By the time I met him, Majnep had become something of an evangelist himself, and was spending a lot of time on the radio, broadcasting his message in pidgin to whoever among New Guinea's hundreds of cultures cared to listen. His message: “All I can do is try to help save the knowledge of my own culture. If you want to save yours, record it. If you want to lose it, it's your choice.”
Saem Majnep could reach out to other cultures in part because of the works of another very good man, an American named Frank Mihalic. During his more than fifty years in New Guinea, Mihalic served as a living antidote to the narrow-minded fundamentalist missionaries who demonized traditional beliefs. Trained in the Catholic order Verbi Divini (Divine Word), Mihalic saw his role as a helper of the people, and if that meant recognizing that traditional beliefs were the glue that held their cultures together, he was ready to make that compromise. I caught up with him at the Communication Arts Department of the Divine Word University in Madang. With its louvered windows and simple concrete structures, the university had a sleepy, tropical feel. Mihalic was dressed casually in a short-sleeved, lightweight cotton shirt. He began our conversation by stressing the importance of establishing a grammar for pidgin.
“Pidgin was the first unifying factor of this country,” he asserted flatly. “It's now spoken by 1.5 million people—half the population. Once you had pidgin, then through the radio, you could jump barriers and get this country to a state where someone could fly anywhere and be understood.”
Linguistically, a pidgin is a trade language—one that stands as a bridge between two languages. There are about 170 pidgins in the world. Tok Pisin, the New Guinean pidgin, draws about 80 percent of its words from English; Swahili, the best-known African pidgin, draws most of its words from Arabic.
Mihalic first codified the New Guinea grammar in 1957, setting it on a path to becoming a language. He also started a pidgin newspaper called
Wantok
(One-talk), a pidgin word referring to individuals who speak the same language. For a priest, he showed unexpected flair as a newspaper entrepreneur. Knowing, for instance, that many villagers used newspaper to roll their smokes, he took pains to choose newsprint that had the best properties as cigarette paper, burning slowly and producing a white ash. In a communication with the Society of the Divine Word, he even joked about printing an exhortation on the front page: “Please read this newspaper before you smoke it.”

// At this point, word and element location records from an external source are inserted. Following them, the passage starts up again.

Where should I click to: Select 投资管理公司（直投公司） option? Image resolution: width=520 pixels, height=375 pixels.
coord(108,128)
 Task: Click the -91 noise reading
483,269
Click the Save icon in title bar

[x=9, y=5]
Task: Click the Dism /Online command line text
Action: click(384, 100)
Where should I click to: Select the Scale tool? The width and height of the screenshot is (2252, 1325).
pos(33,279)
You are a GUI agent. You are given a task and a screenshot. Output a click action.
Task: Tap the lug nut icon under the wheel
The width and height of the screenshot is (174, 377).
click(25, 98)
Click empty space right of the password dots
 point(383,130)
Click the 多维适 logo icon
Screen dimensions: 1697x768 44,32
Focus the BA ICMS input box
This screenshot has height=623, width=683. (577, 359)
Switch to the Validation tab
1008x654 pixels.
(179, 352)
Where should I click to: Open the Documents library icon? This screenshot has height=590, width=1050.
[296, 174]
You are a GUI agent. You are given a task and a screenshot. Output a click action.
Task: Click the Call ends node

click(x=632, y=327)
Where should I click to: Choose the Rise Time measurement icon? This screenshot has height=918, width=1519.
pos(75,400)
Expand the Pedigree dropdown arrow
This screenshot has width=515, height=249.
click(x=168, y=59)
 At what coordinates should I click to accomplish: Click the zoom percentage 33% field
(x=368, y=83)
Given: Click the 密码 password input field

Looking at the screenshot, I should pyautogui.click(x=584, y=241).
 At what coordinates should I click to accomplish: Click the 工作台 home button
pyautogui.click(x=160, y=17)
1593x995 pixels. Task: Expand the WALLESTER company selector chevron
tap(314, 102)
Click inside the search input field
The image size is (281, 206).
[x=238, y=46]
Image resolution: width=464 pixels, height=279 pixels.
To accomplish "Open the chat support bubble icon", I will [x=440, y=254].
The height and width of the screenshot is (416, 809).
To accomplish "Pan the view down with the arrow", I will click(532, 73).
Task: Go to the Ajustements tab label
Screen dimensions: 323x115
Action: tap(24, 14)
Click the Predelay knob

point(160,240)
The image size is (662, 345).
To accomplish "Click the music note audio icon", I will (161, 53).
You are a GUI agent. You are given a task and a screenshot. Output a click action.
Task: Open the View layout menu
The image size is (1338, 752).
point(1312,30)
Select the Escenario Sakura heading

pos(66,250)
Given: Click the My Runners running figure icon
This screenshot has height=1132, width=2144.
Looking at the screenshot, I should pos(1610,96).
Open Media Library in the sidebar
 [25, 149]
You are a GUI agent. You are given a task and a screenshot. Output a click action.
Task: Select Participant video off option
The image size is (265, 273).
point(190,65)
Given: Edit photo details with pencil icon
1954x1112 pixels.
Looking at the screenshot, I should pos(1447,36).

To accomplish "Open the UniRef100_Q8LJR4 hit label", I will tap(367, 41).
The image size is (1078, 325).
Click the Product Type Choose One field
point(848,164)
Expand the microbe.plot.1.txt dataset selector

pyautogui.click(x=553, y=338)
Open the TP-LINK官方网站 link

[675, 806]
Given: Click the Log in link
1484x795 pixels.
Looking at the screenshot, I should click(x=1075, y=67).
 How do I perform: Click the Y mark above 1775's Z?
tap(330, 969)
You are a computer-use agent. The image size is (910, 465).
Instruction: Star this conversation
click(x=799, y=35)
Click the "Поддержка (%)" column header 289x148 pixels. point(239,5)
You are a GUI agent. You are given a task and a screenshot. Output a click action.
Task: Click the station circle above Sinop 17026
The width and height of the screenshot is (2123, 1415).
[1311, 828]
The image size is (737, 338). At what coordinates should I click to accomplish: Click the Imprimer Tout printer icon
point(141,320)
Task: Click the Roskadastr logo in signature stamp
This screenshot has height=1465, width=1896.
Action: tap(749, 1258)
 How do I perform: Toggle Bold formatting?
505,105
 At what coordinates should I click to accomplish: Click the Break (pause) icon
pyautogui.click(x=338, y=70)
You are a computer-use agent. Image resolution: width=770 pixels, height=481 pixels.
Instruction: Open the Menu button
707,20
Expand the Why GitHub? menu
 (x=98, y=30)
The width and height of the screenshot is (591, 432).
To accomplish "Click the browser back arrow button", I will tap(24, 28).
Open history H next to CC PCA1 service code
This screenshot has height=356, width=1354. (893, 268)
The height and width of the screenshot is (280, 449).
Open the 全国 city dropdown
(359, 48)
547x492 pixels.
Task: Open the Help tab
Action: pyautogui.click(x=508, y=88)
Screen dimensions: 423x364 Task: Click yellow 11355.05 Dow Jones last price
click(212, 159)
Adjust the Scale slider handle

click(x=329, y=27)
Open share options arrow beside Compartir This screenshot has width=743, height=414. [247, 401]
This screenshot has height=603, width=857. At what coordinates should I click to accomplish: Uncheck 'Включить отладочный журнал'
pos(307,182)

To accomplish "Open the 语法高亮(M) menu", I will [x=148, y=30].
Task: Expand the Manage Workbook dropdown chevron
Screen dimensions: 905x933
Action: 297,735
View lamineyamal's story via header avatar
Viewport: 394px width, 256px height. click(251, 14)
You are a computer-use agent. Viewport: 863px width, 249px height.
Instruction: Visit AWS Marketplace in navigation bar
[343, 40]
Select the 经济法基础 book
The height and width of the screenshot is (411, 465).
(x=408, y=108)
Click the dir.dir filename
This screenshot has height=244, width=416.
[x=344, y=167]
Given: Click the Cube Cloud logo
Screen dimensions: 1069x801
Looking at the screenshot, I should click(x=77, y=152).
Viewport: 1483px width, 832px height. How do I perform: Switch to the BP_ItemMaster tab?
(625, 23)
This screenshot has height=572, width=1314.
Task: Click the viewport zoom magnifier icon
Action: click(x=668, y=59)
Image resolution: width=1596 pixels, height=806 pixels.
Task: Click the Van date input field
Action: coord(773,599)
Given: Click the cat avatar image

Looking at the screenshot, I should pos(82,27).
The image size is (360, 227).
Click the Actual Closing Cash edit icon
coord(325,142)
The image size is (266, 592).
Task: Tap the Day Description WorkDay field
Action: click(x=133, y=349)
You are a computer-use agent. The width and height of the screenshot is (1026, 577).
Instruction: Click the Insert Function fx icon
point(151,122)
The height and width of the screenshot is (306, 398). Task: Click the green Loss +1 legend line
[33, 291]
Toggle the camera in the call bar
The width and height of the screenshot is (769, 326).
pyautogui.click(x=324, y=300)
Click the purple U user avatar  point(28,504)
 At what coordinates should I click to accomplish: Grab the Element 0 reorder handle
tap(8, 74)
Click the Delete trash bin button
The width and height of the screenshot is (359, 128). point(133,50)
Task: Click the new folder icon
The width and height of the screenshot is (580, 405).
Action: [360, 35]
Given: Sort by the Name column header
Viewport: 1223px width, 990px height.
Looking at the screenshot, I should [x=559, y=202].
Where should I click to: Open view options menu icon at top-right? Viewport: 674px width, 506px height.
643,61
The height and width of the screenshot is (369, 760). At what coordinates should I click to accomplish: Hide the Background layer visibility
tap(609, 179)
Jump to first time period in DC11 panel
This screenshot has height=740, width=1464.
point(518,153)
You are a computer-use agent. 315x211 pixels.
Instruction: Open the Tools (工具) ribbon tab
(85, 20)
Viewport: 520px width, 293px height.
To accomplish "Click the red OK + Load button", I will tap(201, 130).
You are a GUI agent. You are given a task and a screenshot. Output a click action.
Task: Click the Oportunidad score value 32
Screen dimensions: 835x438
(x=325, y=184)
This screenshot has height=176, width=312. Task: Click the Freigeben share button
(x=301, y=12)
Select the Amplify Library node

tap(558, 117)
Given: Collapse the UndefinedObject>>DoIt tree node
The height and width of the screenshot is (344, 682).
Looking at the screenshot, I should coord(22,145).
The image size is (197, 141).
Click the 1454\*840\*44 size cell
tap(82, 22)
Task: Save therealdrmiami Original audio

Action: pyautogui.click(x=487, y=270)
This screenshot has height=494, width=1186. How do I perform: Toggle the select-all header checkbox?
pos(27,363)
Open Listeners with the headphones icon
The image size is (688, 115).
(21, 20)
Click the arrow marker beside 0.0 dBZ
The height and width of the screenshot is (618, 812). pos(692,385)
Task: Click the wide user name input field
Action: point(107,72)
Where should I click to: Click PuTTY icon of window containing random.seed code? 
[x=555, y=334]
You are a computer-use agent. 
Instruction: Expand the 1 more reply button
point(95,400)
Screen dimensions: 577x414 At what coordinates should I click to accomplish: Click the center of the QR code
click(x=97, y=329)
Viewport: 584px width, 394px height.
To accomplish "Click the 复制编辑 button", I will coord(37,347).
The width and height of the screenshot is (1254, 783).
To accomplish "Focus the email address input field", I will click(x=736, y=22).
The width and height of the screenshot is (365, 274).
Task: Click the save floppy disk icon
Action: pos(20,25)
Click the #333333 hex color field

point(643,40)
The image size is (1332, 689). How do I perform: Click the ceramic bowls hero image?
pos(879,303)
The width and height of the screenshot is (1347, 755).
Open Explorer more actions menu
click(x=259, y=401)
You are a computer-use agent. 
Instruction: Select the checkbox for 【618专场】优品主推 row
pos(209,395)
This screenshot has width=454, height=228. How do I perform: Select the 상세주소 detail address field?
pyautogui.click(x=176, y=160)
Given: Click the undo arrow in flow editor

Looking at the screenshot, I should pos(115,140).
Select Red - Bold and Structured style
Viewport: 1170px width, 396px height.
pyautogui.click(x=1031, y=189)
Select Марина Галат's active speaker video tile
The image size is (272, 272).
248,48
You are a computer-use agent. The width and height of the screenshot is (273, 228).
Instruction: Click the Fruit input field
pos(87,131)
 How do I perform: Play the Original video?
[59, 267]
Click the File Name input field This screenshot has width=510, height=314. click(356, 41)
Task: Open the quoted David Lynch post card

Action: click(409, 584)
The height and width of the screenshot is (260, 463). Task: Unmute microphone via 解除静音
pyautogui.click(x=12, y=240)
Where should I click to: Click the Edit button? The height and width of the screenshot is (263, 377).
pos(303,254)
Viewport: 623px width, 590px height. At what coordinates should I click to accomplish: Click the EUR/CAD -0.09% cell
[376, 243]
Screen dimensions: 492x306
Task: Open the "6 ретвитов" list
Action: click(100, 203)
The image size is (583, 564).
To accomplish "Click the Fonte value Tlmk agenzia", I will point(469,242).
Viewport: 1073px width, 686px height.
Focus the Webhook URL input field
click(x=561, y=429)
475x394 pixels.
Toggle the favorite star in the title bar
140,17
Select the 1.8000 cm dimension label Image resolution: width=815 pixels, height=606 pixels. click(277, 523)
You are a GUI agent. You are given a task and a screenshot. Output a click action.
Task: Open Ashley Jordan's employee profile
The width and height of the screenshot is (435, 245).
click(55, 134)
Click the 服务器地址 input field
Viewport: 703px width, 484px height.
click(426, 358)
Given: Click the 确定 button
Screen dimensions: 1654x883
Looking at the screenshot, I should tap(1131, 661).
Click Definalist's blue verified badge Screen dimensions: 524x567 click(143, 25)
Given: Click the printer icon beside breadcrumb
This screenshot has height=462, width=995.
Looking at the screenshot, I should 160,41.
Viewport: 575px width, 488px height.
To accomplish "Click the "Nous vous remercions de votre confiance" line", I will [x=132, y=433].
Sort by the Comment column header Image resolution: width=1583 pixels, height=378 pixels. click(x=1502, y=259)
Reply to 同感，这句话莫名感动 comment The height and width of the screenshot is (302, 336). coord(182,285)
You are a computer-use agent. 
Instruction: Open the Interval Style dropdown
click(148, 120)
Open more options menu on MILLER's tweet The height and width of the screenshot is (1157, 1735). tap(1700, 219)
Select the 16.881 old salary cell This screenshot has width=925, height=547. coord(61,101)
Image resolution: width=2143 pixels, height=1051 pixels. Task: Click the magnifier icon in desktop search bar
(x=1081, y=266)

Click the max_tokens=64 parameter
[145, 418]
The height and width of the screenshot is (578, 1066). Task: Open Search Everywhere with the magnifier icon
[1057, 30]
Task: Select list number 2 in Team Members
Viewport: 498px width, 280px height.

Once a pidgin comes to be spoken as a first language, it achieves creole status. When I interviewed Mihalic, pidgin was the first language for about 40,000 New Guinean children. The process of gravitating to a single tongue is organic and probably inevitable in the evolution of Papua New Guinea as a nation, but each child who begins speaking with either pidgin or English means one less child learning one of New Guinea's 800 indigenous languages.
Languages die as silently as traditional knowledge. As kids go off to the city, schooling and business are conducted in English or pidgin, until one day the last native speaker of a given tongue passes away, and while he or she may leave dozens of descendants, a critical part of their culture has died. In many cases, traditional knowledge
is
the language—think of the many Inuit words for snow, or the subtle differences in Polynesian words for ocean water. Worldwide it's inevitable that at least half the languages now spoken will soon die out, primarily because they do not exist in written form, and the young have turned to English or Spanish or other dominant tongues.